"""

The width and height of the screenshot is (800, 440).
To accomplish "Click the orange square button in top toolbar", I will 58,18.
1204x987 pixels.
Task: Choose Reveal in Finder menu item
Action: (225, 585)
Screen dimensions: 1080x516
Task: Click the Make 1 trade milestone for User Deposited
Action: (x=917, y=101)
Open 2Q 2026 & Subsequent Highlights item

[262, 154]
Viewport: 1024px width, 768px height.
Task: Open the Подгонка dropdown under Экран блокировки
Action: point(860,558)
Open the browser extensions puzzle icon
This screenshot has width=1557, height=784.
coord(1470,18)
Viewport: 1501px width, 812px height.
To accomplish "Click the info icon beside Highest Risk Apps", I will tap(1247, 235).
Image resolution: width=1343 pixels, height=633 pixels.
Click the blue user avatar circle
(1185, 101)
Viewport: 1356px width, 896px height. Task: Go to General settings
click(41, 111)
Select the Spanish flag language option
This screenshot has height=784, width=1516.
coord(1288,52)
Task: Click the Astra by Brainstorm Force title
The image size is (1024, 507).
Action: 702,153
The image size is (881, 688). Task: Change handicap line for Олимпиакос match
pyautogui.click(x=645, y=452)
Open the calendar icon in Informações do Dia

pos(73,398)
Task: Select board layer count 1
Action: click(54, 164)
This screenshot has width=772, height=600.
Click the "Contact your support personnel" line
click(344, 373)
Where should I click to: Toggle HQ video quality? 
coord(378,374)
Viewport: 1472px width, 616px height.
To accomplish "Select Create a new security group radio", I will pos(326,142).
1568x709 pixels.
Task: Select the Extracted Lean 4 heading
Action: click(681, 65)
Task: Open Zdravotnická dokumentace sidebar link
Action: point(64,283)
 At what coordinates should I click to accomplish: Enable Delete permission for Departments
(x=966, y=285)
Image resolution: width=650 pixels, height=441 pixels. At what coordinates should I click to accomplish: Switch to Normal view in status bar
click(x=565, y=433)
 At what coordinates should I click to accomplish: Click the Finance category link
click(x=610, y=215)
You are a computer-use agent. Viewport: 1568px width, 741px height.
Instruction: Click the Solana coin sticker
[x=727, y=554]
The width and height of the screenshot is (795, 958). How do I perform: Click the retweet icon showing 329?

"""

Work instruction —
Give an exact transcription of all the material.

Your solution —
The width and height of the screenshot is (800, 440).
To accomplish "Click the orange square button in top toolbar", I will 58,18.
1204x987 pixels.
Task: Choose Reveal in Finder menu item
Action: (225, 585)
Screen dimensions: 1080x516
Task: Click the Make 1 trade milestone for User Deposited
Action: (x=917, y=101)
Open 2Q 2026 & Subsequent Highlights item

[262, 154]
Viewport: 1024px width, 768px height.
Task: Open the Подгонка dropdown under Экран блокировки
Action: point(860,558)
Open the browser extensions puzzle icon
This screenshot has width=1557, height=784.
coord(1470,18)
Viewport: 1501px width, 812px height.
To accomplish "Click the info icon beside Highest Risk Apps", I will tap(1247, 235).
Image resolution: width=1343 pixels, height=633 pixels.
Click the blue user avatar circle
(1185, 101)
Viewport: 1356px width, 896px height. Task: Go to General settings
click(41, 111)
Select the Spanish flag language option
This screenshot has height=784, width=1516.
coord(1288,52)
Task: Click the Astra by Brainstorm Force title
The image size is (1024, 507).
Action: 702,153
The image size is (881, 688). Task: Change handicap line for Олимпиакос match
pyautogui.click(x=645, y=452)
Open the calendar icon in Informações do Dia

pos(73,398)
Task: Select board layer count 1
Action: click(54, 164)
This screenshot has width=772, height=600.
Click the "Contact your support personnel" line
click(344, 373)
Where should I click to: Toggle HQ video quality? 
coord(378,374)
Viewport: 1472px width, 616px height.
To accomplish "Select Create a new security group radio", I will pos(326,142).
1568x709 pixels.
Task: Select the Extracted Lean 4 heading
Action: click(681, 65)
Task: Open Zdravotnická dokumentace sidebar link
Action: point(64,283)
 At what coordinates should I click to accomplish: Enable Delete permission for Departments
(x=966, y=285)
Image resolution: width=650 pixels, height=441 pixels. At what coordinates should I click to accomplish: Switch to Normal view in status bar
click(x=565, y=433)
 At what coordinates should I click to accomplish: Click the Finance category link
click(x=610, y=215)
You are a computer-use agent. Viewport: 1568px width, 741px height.
Instruction: Click the Solana coin sticker
[x=727, y=554]
The width and height of the screenshot is (795, 958). How do I perform: Click the retweet icon showing 329?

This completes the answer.